In parallelo alla vigilanza entomologica, esiste anche quella ambientale: “Se impossibilitati a monitorare tutta l’avifauna selvatica suscettibile, vengono in aiuto gli allevatori per testare il siero dei tanti cavalli: se un cavallo manifesta febbre, tremori o sonnolenza, dopo diagnosi differenziale io opterei che non sia stato vaccinato dai proprietari per la West Nile”, continua l’esperto. Il virus replica nell’organismo del vettore che lo trasmette agli uccelli (fungono da serbatoio). Le specie migratrici possono coprire lunghe distanze e venire a contatto con altre zanzare che proseguono il ciclo. L’uomo resta un ospite accidentale, non trasmette il virus ma rimane ignaro e non deve donare il sangue se dubbioso. È questo il momento storico, secondo Scarlato, “per rilanciare un’azione sinergica ispirata all’approccio scientifico One Health: integrare dati climatici, faunistici, epidemiologici e sanitari per prevenire futuri focolai”. In particolare, monitorare i flussi di uccelli migratori, le specie che attraversano il nostro Paese e che, per esempio l’anno prossimo, potrebbero essere diverse: “Il piano di sorveglianza attuale è stato concepito nel 2019. Ma oggi le condizioni climatiche sono cambiate. Non possiamo più considerare l’estate conclusa a settembre: il rischio è che può protrarsi fino a novembre permettendo comunque il reintrodursi del virus da zone tropicali! Spetta alle Regioni ‘adattare’ i piani delle strategie nazionali e sorvegliarne la loro applicazione nei territori vulnerabili”.
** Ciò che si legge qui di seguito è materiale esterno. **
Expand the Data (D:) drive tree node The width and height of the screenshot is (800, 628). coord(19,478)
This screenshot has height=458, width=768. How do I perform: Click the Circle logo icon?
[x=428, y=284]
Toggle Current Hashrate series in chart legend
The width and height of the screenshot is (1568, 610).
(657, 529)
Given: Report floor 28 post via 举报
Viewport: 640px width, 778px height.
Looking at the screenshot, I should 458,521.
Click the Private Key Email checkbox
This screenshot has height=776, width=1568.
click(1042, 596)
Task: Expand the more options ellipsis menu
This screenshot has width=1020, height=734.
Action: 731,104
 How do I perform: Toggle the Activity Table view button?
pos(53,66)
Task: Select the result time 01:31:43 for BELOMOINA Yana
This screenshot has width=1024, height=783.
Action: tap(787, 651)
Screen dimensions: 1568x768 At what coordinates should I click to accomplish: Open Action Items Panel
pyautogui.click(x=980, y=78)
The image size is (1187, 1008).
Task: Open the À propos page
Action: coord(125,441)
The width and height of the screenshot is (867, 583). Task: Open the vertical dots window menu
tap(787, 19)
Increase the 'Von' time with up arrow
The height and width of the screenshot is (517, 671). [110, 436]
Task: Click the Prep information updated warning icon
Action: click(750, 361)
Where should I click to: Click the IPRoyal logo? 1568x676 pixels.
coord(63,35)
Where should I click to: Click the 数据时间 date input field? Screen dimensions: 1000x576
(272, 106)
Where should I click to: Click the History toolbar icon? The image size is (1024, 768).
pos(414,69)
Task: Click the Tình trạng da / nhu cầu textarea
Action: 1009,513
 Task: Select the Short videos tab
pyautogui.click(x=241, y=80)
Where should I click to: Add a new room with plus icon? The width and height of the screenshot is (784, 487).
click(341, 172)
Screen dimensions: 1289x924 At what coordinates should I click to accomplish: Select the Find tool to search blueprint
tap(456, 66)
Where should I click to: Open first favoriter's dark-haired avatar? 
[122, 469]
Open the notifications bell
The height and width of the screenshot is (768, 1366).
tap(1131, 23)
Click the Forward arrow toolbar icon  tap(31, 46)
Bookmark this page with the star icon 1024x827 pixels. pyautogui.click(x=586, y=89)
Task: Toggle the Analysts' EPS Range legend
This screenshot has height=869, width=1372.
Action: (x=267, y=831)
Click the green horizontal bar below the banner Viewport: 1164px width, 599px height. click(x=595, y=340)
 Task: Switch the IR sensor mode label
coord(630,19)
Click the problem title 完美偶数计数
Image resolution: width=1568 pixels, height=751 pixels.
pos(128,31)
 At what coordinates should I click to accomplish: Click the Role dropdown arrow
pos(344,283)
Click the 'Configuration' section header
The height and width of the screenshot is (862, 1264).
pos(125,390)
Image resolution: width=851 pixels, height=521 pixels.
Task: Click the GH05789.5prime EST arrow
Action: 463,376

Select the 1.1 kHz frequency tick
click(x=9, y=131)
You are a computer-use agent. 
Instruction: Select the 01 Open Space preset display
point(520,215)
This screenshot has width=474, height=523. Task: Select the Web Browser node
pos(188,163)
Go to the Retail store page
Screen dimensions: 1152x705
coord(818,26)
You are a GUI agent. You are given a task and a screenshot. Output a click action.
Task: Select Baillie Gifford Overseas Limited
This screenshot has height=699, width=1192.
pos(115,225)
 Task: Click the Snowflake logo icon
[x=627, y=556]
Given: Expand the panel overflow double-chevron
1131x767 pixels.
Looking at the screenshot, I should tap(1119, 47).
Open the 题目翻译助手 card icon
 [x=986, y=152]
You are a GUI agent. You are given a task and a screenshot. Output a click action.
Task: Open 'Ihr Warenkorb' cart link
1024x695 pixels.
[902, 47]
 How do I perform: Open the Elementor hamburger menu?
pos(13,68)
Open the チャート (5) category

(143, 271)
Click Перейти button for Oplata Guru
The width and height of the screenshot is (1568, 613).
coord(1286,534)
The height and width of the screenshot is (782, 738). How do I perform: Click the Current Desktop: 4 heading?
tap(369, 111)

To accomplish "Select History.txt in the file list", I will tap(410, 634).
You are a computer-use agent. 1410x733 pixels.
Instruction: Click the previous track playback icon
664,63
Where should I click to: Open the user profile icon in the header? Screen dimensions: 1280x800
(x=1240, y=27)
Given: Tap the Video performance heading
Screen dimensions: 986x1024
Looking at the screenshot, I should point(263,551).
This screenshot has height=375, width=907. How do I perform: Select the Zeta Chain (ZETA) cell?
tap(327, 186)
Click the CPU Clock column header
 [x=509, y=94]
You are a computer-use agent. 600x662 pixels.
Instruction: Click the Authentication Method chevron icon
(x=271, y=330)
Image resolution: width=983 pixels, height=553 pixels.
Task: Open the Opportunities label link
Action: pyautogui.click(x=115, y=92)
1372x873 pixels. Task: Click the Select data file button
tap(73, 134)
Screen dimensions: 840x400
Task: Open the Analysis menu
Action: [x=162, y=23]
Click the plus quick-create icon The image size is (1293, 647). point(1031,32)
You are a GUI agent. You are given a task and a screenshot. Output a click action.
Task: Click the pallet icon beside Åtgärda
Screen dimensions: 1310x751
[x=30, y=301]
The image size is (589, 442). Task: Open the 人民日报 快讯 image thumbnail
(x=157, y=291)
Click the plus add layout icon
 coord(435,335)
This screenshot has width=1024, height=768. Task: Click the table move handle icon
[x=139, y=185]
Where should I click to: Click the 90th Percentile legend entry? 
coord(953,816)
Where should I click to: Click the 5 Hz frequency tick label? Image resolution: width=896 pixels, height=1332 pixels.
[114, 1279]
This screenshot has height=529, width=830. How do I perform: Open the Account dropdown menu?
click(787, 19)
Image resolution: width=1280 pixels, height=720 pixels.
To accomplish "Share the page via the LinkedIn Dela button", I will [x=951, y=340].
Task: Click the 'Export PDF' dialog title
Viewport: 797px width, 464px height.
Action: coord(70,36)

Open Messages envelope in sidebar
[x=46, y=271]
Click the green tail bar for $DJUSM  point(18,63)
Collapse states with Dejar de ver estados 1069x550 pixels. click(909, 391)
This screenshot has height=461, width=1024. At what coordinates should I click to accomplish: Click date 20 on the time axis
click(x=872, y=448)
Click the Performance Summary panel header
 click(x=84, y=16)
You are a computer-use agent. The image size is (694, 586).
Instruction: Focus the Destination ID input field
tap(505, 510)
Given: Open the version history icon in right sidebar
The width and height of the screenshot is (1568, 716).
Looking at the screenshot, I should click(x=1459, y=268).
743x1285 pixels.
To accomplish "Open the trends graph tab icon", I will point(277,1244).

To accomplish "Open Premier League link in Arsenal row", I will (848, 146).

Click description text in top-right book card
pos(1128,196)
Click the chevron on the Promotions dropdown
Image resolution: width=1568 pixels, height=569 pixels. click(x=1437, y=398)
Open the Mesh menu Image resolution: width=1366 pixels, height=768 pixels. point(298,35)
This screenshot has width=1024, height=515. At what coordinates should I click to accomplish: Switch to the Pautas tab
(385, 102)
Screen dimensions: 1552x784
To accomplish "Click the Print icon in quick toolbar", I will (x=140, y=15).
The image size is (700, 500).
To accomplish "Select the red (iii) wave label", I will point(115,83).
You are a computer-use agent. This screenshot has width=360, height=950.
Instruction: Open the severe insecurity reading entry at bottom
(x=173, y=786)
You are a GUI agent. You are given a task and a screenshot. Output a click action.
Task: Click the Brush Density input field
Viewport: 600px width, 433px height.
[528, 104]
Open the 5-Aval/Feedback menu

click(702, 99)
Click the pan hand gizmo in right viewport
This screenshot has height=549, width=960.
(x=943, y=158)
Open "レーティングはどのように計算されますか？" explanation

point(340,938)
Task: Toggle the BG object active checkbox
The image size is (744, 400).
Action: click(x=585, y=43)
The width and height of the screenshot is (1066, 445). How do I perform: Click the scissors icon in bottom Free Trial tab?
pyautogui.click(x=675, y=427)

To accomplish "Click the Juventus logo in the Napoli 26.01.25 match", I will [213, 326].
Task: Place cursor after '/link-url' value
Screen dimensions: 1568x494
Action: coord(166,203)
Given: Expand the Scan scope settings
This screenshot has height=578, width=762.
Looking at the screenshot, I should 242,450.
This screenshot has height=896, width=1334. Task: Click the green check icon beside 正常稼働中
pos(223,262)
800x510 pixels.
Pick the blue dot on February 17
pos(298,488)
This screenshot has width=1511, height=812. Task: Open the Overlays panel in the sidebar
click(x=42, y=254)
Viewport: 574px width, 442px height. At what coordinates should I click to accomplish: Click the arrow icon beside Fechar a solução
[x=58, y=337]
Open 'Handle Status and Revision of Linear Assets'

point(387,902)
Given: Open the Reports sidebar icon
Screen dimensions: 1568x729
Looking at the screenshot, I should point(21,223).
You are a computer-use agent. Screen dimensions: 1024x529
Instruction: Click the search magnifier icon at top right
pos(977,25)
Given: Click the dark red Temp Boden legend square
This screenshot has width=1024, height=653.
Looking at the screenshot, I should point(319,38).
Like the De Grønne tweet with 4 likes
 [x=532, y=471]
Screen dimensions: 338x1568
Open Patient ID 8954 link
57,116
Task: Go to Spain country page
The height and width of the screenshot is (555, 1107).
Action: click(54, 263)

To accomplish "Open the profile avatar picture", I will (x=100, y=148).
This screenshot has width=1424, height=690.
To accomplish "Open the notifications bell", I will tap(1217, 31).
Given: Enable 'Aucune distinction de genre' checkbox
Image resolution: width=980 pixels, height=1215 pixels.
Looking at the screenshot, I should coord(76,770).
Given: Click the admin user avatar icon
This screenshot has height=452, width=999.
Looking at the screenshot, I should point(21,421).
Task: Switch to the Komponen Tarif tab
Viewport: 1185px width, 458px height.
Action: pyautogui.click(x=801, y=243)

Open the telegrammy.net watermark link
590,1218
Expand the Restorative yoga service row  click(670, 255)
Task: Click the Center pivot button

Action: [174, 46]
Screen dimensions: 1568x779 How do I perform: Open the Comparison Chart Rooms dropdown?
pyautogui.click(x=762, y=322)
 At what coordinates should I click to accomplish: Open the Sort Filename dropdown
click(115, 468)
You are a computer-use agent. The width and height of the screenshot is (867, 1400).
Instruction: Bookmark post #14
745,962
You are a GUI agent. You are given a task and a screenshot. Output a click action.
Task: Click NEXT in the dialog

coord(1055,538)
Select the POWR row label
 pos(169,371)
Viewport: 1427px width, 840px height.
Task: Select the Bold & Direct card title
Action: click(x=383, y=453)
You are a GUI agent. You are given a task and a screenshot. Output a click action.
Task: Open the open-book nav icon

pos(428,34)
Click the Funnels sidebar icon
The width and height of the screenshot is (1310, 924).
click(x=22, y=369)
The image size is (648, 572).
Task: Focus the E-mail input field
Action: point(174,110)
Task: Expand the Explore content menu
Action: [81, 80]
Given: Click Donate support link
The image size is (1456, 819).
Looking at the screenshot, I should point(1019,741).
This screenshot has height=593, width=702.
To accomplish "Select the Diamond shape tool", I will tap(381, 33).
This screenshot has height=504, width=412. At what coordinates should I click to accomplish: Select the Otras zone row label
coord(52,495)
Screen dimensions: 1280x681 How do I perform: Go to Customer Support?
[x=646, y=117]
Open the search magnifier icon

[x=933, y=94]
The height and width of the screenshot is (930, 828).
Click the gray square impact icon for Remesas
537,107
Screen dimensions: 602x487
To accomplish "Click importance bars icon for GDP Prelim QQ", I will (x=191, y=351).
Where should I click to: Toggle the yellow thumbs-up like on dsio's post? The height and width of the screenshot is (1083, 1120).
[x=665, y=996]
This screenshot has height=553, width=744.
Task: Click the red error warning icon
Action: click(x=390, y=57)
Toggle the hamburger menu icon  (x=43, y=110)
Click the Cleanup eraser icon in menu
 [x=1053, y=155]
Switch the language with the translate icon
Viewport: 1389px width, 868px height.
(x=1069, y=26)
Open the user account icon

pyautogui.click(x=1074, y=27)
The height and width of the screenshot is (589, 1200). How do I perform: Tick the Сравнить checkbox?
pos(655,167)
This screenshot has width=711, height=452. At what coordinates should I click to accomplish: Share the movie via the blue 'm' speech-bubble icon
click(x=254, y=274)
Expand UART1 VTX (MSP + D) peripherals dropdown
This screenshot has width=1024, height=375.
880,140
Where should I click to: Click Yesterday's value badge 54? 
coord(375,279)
Gesti semplici, impatto concreto

Tuttavia, la prevenzione inizia già da casa nostra: “Svuotare secchi e sottovasi, usare zanzariere, vestirsi con abiti lunghi dal tramonto all’alba. E se si nota un uccello morto, un merlo, gazze o cornacchie, va segnalato all’istituto zooprofilattico più vicino. È un piccolo gesto, ma può fare la differenza per alterare il ciclo di trasmissione”. E poi serve, anche qui, buona comunicazione. “La divulgazione scientifica è fondamentale a tutti i livelli. Se possiamo diffondere informazioni semplici ma efficaci come svuotare un sottovaso, aiuta la salute pubblica di uomini e animali. Non è allarmismo, è buonsenso”, conclude Scarlato.